Jacques Visschers
- Visschers with NAC Breda in 1966

Personal information
- Full name: Jacobus Marinus Petrus Visschers
- Date of birth: 6 December 1940
- Place of birth: Amsterdam, Netherlands
- Date of death: 21 August 2020 (aged 79)
- Place of death: Breda, Netherlands
- Position: Forward

Youth career
- 1948–1959: NAC Breda

Senior career*
- Years: Team / Apps / (Gls)
- 1959–1971: NAC Breda / 282 / (129)

= Jacques Visschers =

Dutch footballer (1940–2020)

Jacques Visschers (6 December 1940 – 21 August 2020) was a Dutch footballer who played as a forward. He spent his entire football career at NAC Breda, from 1948 until 1971, when he retired from football.

After his football career, Visschers was a team manager for NAC Breda, and a founder and member of the board of the VVCS. Visschers was also a member of the KNVB’s arbitration committee and NAC Breda's supervisory board.

Visschers was a member of the Order of Orange-Nassau and a member of honour of NAC Breda.

==Club career==

===Early years===
Born in Amsterdam in 1940, Visschers grew up in Breda — his family had temporarily moved to Amsterdam for his father's work. At the age of 7 Visschers wanted to play for NAC Breda but he did not join because he was Catholic, his neighbourhood supported Breda's VV Baronie, and he was too young. When he turned 9 years old, he played his first youth match for NAC Breda. During his younger career he played as an attacking midfielder but, at 18, Cor Kools advised him to become a striker.

===Senior career===
On 6 March 1960 Visschers made his debut for NAC Breda in the away match against Sittardia. In 1961 he became a semi professional football player, earning 1500 guilders a year. In 1965 NAC was relegated to the Eerste Divisie, an event which Visschers held himself responsible for, saying “I always say it's my fault. Normally I scored 10 to 15 goals a season. That season I only scored two goals”. At that time Visschers also thought about retirement.
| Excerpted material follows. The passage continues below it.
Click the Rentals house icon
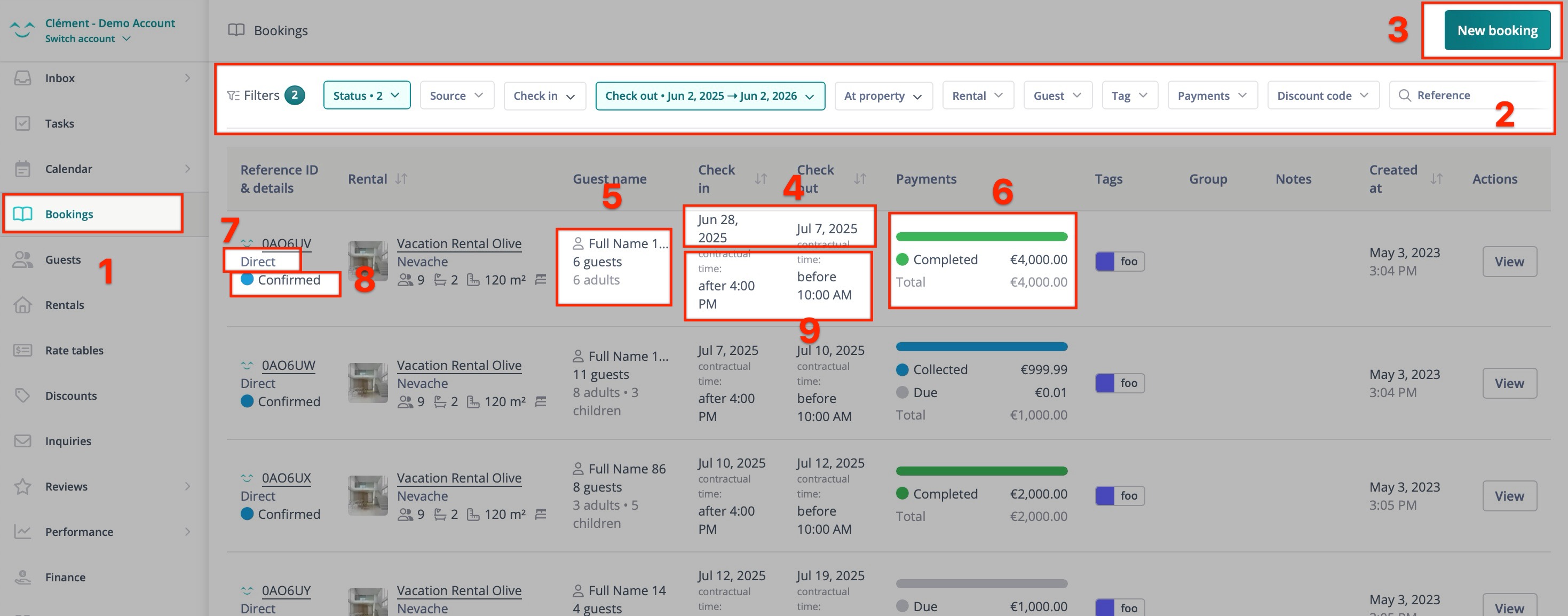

On 6 June 1971 Visschers played his last match for NAC against MVV Maastricht. After 282 matches, in which he scored 129 goals, he retired from professional football.

==Post-playing career==
After his football career Visschers worked in several roles in the financial sector.

Outside of his work, he was still actively involved in football. From 1967 until 1977 he was a board member of the VVCS. In 1978 Visschers was asked to join the KNVB’s arbitrary commission and later he joined the KNVB's financial commission. He also acated as a team manager for NAC.

From the nineties onwards, Visschers postponed his voluntary activities and supported NAC Breda as a fan. In 2003 Visschers joined NAC's supervisory board, following the club's near bankruptcy. From 2003 onwards, he was responsible for football affairs and scouting.

Despite earlier denials by management and the Board members, it appeared at the end of season 2009–2010 that NAC's financial position was not stable. The club lost €3.2 million that season, due to a stadium rebuild and high player transfer costs. Board members Visschers, Willem van der Hoeven, and Bas Koomans resigned and Bas van Bavel became the new chairman.

Visschers died in Brema on 22 August 2020.

==Honours==
For his services to Dutch football, Visschers received the KNVB distinction De Nederlandse Leeuw (English: Dutch Lion). NAC's chairman van der Hoeven granted Visschers NAC Breda's Member of Honour title for his services for the club. On 24 August 2008 Visschers was awarded status as a member of the Order of Orange-Nassau for his contributions to Dutch football, especially in Breda.